Previous studies indicated the immediate effects a stroke can have on someone’s microbiome, but they didn’t explore whether these effects lingered. To find out, Brichacek, Brown and their colleagues—including Sophia Kenney, an undergraduate majoring in immunology and medical microbiology, and Stan Benkovic, a researcher in Brown’s lab—induced a stroke in animal models. Other models—the control group—didn’t have a stroke. The researchers compared the two groups’ microbiomes three days, 14 days and 28 days post-stroke. They also scrutinized their intestines for microscopic disparities.
Bacterial friend or foe?
One of the researchers’ discoveries was that a certain family of bacteria— Bifidobacteriaceae—was less prominent in post-stroke models than in healthy ones both 14 and 28 days out. If the name of the family sounds familiar, that’s probably because Bifidobacterium—a genus within the Bifidobacteriaceae family—is a common ingredient in yogurt and probiotics. These bacteria are known for supporting digestive health and may be associated with better outcomes in stroke patients.
That may sound like bad news for people who have had a stroke, but the loss of Bifidobacteriaceae bacteria isn’t the only long-term change their microbiomes undergo. Another family associated with worse outcomes—Helicobacteraceae—was also more common in post-stroke models 28 days out. The practical implications of these microbiotic shifts are still unknown.
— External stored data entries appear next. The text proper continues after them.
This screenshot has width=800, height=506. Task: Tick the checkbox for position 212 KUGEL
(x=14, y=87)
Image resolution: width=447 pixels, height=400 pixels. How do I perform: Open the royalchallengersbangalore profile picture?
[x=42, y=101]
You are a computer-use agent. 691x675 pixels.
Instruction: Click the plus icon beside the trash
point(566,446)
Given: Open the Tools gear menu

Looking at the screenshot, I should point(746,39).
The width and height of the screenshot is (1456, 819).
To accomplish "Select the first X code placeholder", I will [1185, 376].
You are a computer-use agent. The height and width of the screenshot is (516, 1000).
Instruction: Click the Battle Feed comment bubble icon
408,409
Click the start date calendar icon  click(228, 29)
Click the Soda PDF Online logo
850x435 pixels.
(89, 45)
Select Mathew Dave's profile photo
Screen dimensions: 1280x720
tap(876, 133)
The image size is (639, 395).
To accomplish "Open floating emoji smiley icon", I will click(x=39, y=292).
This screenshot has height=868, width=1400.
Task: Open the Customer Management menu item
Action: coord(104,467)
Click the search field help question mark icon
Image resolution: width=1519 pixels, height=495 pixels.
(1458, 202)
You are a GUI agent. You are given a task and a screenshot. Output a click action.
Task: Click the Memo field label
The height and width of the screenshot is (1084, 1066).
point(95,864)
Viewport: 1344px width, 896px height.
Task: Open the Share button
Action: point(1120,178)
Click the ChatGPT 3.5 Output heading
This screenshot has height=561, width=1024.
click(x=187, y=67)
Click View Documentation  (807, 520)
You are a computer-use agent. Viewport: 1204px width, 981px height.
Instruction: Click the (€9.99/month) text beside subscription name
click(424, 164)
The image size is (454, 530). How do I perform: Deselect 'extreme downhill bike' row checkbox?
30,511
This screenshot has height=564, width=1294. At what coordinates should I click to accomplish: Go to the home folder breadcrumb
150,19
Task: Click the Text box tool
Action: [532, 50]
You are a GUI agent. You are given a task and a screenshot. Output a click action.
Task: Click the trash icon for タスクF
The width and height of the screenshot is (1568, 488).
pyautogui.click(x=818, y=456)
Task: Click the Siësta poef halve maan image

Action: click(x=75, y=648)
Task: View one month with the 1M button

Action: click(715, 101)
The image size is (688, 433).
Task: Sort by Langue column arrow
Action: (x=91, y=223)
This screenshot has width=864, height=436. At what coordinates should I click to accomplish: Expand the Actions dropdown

The team also found that the ratio of one type of bacteria—Firmicutes—to another—Bacteriodetes—was higher in post-stroke models. After 14 days, the ratio in the experimental group was almost six times higher than in the control group. After 28 days, the experimental group’s ratio had fallen, but it was still more than triple that of the control group. Having a high Firmicutes-to-Bacteriodetes ratio can be concerning because of its link to obesity, diabetes and inflammation.
The gut-brain axis seems to distribute a stroke’s effects in another way, too. The research team discovered that a stroke can cause intestinal abnormalities. Under magnification, the intestinal tissues of healthy models resembled an orderly colony of coral. The branches of “coral” were actually villi—tiny projections that increase the surface area of the intestinal wall and multiply the amount of nutrients it can absorb.
But in post-stroke models, the intestinal tissue looked scrambled, even a month after researchers triggered the stroke. “There’s disorganization here,” Brichacek said. “There’s also less space between the villi to allow nutrients to move around.” Poor circulation of nutrients can lead to compromised stroke recovery.
Treating the brain by treating the gut
What does all of this mean for stroke recovery? “Big picture: seeing a persistent, chronic change 28 days after stroke that is associated with this increase in some of the negative bacteria means that this could have negative effects on brain function and behavior. Ultimately, this could slow or prevent post-stroke recovery,” said Brown, an assistant professor in Department of Neuroscience and faculty member in the Rockefeller Neuroscience Institute.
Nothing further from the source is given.